Holzfällerhemden und andere Abgründe

Fans der Serie »Twin Peaks« feiern deren 25. Geburtstag und bangen um die geplante Fortsetzung

In der Fangemeinde herrscht blankes Entsetzen. »Wenn sich nicht herausstellt, dass die ›Überraschung‹ die definitive Bestätigung von S3 ist, werde ich wahnsinnig«, schreibt ein Kommentator auf der Webseite welcometotwinpeaks.com. Viel Hoffnung gibt es allerdings nicht: »25 Jahre Twin Peaks wird gefeiert, aber wir bedauern zutiefst, euch mitteilen zu müssen, dass wegen der jüngsten Mitteilungen unsere besondere Überraschung am 8. April nicht stattfinden kann«, heißt es an gleicher Stelle.

Der Schlag kam am Wochenende: Regisseur David Lynch erklärte auf Twitter, er habe nach einem Jahr und vier Monaten die Verhandlungen um die Realisierung einer dritten Staffel der Serie »Twin Peaks« aufgegeben, weil ihm nicht genug Geld angeboten worden sei. Zusammen mit Mark Frost hatte er bereits das Drehbuch für neun neue Episoden verfasst.
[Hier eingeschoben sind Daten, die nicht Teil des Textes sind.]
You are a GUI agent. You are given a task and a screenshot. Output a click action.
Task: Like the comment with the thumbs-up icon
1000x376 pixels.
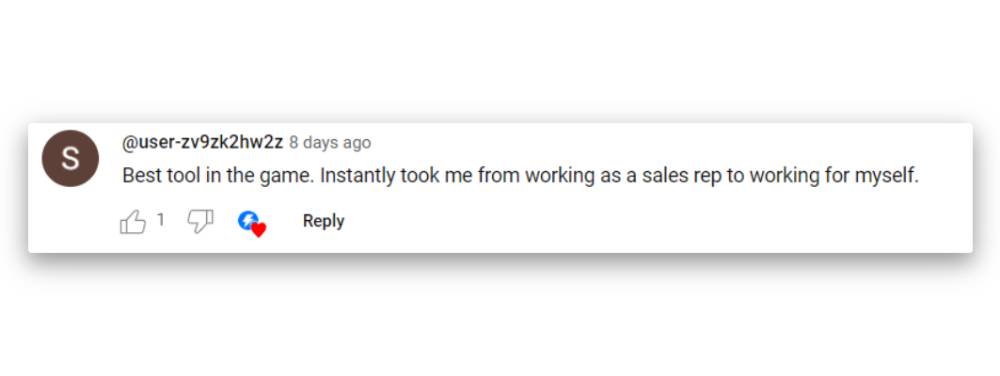coord(133,222)
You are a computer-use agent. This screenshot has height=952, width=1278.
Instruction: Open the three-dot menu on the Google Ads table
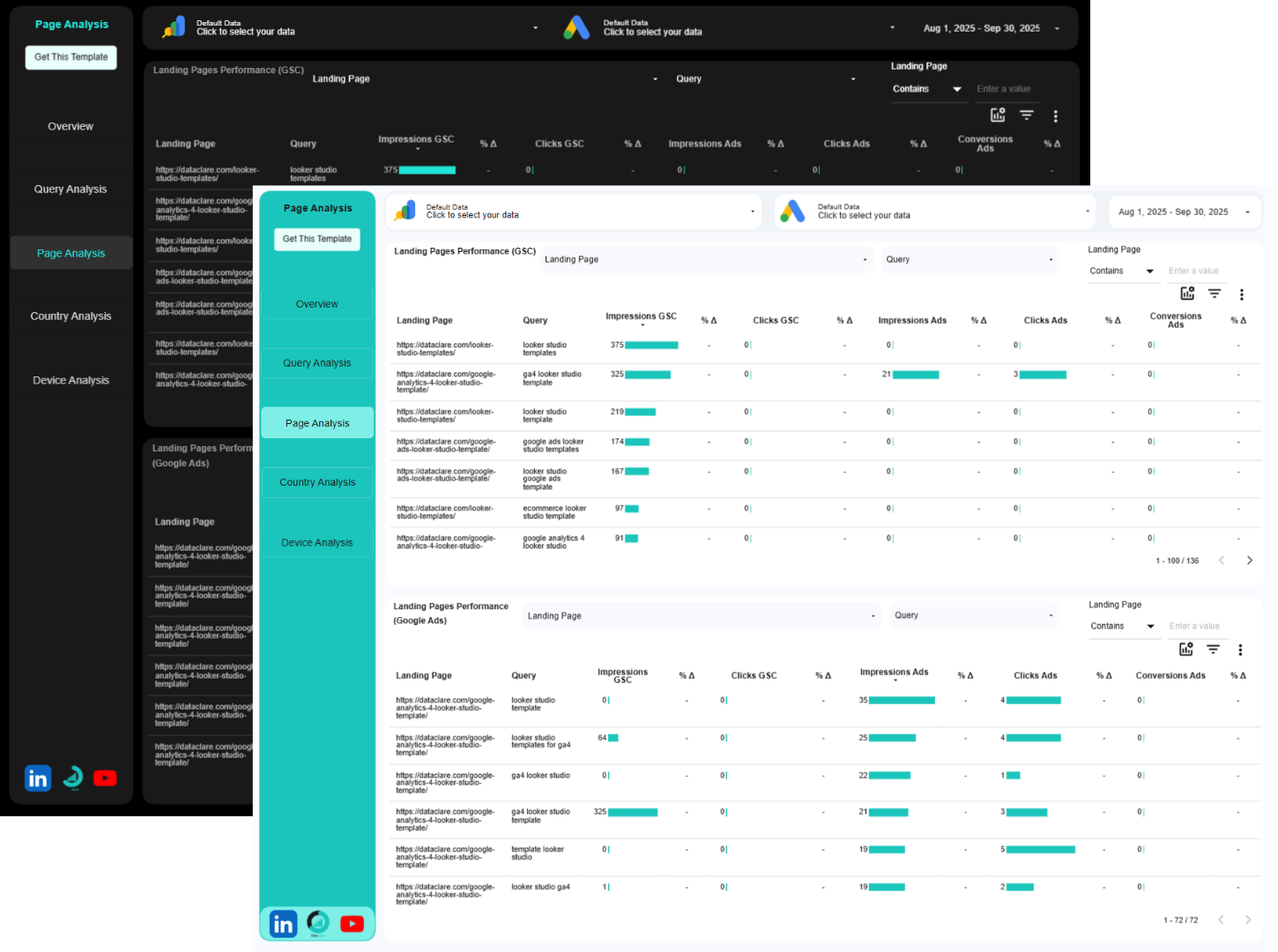point(1241,650)
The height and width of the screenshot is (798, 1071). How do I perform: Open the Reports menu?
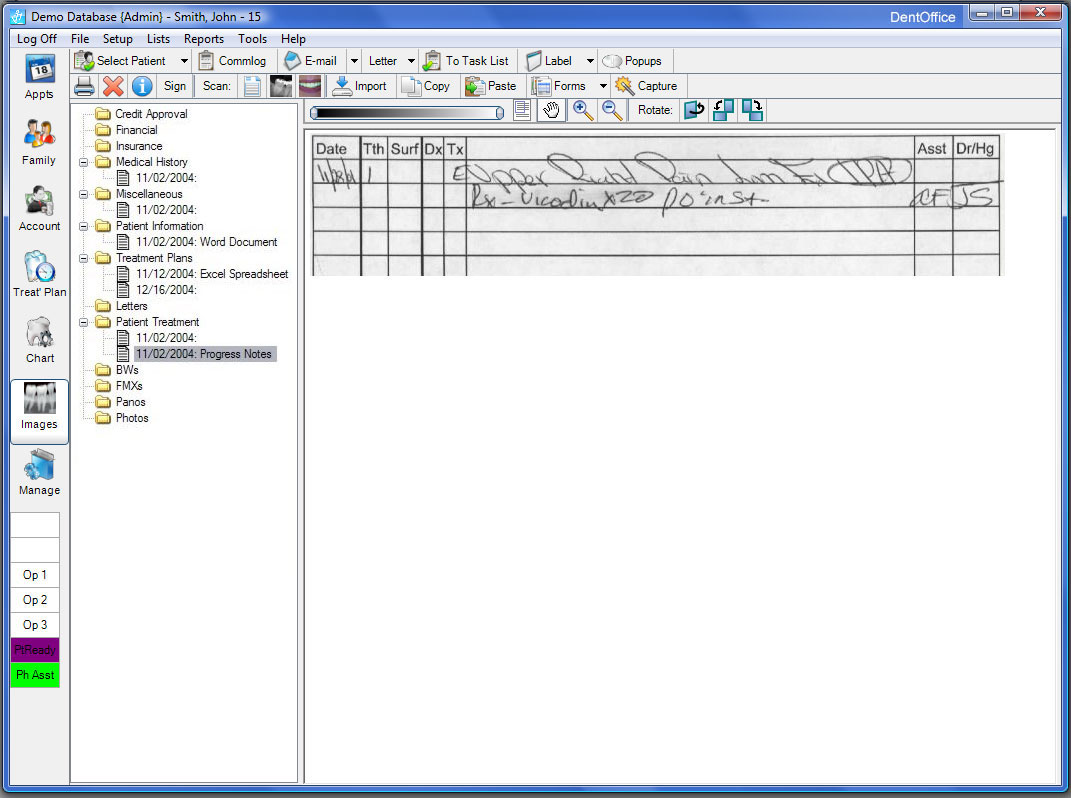204,39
Aber: »Kein David Lynch, kein Twin Peaks«, da sind die meisten Fans mit Schauspielerin Kimmy Robertson (in der Rolle der unvergleichlichen Lucy) einer Meinung. Denn nur jener Regisseur, der in Deutschland zuletzt Schlagzeilen machte, weil er auf dem Berliner Teufelsberg eine »vedische Friedensuniversität« errichten wollte, und dem die Welt so wunderbar komisch-verstörende Kinofilme wie »Blue Velvet«, »Wild at Heart« und »Mulholland Drive« verdankt, ist verrückt genug für das Projekt.

Der 8. April, für den die große Internetüberraschung angekündigt war, ist nicht nur der 25. Jahrestag der Erstausstrahlung des Pilotfilms der Serie in den USA, den sich im Jahr 1990 35 Millionen Menschen ansahen. Für Fans dieses Fernsehereignisses, ohne das viele der späteren so genannten Kultserien nicht vorstellbar wären, ist er ein Tag, vergleichbar mit dem, für den Nostradamus den Weltuntergang prophezeite. Bloß im positiven Sinne. Denn: »Wir sehen uns in 25 Jahren wieder«, hatte Laura Palmer in der letzten Folge zu FBI Special Agent Dale Cooper gesagt. Logischerweise in einer Traumsequenz, war Cooper doch herbeigerufen worden, um den Mord an der 17-Jährigen aufzuklären. Wobei Logik nicht gerade ein tragendes Element der Vorgänge in den waldigen Weiten der nördlichen USA war.

Umso erstaunlicher, dass David Lynch und Mark Frost tatsächlich eine neue Staffel für das kommende Jahr angekündigt hatten. »Special Agent« Kyle MacLachlan sollte bereits seinen Vertrag unterschrieben haben, die Namen von zehn weiteren Schauspielerinnen und Schauspielern von damals kursierten. Als Lynch vor drei Wochen »Komplikationen« andeutete, wurde dies auf der Webseite noch relativiert: »Sicherlich geht es um nichts, was nicht bei ein paar Tassen Kaffee und einem Stück Kirschkuchen zu lösen wäre.« Letzteres sind die großen Leidenschaften Coopers, vor allem Kaffee - heiß und »schwarz wie Mitternacht in einer mondlosen Nacht« -, den er im »Double R Diner« in Twin Peaks kannenweise zu sich nimmt. Viel mehr ist in dem Ort allerdings auch nicht zu holen.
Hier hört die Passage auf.